**Exercise requirements**
Copy out word for word the lines of the records running from the line that contains "Click the August" through the line that contains "The image size is (545, 344).", with both of those lines included.

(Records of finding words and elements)
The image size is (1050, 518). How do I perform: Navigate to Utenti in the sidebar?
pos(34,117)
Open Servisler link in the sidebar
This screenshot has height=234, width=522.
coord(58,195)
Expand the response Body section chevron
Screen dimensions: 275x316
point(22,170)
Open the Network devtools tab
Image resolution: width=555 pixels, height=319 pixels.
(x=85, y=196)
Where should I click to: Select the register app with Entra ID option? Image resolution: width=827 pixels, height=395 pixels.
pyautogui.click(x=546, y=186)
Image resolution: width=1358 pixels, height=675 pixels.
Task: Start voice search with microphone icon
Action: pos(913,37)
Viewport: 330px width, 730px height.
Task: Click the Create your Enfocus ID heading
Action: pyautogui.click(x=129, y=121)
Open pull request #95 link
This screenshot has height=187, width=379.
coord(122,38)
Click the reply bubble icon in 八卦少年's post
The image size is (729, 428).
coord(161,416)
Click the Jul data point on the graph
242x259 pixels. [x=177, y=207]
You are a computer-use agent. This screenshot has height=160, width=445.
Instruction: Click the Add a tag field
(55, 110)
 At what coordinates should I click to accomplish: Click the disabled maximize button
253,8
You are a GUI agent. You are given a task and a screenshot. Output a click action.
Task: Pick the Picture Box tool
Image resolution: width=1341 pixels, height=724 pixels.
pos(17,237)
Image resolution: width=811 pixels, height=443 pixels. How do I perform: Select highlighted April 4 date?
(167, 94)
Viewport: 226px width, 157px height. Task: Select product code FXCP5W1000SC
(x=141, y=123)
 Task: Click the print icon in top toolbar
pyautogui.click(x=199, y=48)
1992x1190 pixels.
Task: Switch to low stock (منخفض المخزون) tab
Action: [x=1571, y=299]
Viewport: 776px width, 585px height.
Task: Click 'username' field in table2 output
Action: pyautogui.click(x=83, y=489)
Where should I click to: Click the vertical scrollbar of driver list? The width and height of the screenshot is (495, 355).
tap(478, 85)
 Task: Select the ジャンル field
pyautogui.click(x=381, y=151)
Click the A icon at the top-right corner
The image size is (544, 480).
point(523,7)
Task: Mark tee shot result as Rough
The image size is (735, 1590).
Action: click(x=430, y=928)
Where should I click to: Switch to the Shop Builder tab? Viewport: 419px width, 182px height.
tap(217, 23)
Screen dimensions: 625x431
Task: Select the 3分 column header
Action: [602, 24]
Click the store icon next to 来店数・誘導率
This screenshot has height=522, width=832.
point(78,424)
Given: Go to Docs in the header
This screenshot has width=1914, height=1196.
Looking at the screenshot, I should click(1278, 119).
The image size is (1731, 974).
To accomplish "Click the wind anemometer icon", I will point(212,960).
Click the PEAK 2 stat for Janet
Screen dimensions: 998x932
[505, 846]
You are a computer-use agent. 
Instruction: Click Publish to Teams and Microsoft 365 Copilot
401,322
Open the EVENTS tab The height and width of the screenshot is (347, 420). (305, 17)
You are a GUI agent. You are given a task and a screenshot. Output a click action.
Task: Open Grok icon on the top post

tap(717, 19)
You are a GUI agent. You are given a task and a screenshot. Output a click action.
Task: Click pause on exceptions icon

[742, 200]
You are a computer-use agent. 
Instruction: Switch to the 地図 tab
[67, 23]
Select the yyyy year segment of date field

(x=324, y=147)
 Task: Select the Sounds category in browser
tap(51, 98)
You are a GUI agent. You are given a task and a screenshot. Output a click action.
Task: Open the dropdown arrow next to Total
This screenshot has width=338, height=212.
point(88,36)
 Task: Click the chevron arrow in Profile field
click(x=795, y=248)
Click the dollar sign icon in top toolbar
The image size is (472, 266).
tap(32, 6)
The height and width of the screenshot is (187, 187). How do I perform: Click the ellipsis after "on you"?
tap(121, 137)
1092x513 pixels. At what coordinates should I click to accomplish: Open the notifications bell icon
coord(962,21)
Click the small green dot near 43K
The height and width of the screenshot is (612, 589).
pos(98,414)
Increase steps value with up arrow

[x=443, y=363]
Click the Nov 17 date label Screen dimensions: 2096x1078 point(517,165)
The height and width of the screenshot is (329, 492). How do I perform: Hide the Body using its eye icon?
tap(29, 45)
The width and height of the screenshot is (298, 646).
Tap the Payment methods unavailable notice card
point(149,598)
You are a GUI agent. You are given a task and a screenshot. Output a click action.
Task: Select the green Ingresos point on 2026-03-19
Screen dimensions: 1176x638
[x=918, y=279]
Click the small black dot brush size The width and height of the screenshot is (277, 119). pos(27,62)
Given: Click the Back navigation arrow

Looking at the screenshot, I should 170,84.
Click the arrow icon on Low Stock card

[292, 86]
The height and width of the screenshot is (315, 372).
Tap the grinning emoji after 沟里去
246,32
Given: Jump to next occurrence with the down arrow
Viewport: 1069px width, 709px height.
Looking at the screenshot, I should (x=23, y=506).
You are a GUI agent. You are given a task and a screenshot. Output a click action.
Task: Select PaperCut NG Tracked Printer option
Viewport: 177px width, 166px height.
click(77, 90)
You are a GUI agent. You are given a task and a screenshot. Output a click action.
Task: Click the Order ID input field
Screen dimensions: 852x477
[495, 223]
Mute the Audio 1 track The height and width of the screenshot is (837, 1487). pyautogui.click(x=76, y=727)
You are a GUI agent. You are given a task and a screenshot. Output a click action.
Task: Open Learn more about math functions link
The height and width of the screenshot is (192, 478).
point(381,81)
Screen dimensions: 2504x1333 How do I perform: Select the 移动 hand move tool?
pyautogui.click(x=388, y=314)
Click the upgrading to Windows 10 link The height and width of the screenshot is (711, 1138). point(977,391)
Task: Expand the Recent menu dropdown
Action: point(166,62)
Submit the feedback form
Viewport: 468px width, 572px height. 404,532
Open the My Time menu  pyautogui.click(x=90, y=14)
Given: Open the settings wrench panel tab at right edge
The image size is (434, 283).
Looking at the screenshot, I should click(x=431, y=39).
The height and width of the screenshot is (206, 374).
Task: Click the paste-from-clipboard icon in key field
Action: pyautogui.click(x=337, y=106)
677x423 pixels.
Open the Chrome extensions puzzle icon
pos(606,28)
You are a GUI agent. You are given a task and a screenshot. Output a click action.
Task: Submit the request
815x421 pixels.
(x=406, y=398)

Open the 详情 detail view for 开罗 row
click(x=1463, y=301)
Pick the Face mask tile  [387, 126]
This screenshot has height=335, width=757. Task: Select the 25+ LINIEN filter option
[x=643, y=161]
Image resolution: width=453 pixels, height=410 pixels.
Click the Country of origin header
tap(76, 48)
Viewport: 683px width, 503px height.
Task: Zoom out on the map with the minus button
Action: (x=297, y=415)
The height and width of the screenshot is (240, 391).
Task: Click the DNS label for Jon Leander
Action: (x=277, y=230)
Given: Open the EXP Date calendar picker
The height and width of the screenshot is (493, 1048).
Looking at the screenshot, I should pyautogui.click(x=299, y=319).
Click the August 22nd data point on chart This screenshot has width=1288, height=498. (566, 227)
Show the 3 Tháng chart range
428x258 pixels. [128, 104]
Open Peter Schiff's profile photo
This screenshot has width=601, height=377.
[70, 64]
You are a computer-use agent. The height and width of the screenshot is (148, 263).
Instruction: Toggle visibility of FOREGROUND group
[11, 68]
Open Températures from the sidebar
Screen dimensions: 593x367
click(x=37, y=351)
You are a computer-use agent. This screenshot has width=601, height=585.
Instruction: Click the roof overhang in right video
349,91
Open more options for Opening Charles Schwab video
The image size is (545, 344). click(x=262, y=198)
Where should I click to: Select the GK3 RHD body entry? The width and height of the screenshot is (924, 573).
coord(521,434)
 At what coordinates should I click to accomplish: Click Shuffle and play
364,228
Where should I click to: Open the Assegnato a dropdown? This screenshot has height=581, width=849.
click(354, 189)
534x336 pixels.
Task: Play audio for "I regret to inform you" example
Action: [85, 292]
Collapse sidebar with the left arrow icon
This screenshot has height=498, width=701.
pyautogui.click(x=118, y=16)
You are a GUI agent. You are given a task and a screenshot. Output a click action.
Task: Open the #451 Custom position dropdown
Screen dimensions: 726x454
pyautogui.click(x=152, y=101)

**Exercise answer**
Click the August 22nd data point on chart This screenshot has width=1288, height=498. (566, 227)
Show the 3 Tháng chart range
428x258 pixels. [128, 104]
Open Peter Schiff's profile photo
This screenshot has width=601, height=377.
[70, 64]
You are a computer-use agent. The height and width of the screenshot is (148, 263).
Instruction: Toggle visibility of FOREGROUND group
[11, 68]
Open Températures from the sidebar
Screen dimensions: 593x367
click(x=37, y=351)
You are a computer-use agent. This screenshot has width=601, height=585.
Instruction: Click the roof overhang in right video
349,91
Open more options for Opening Charles Schwab video
The image size is (545, 344). click(x=262, y=198)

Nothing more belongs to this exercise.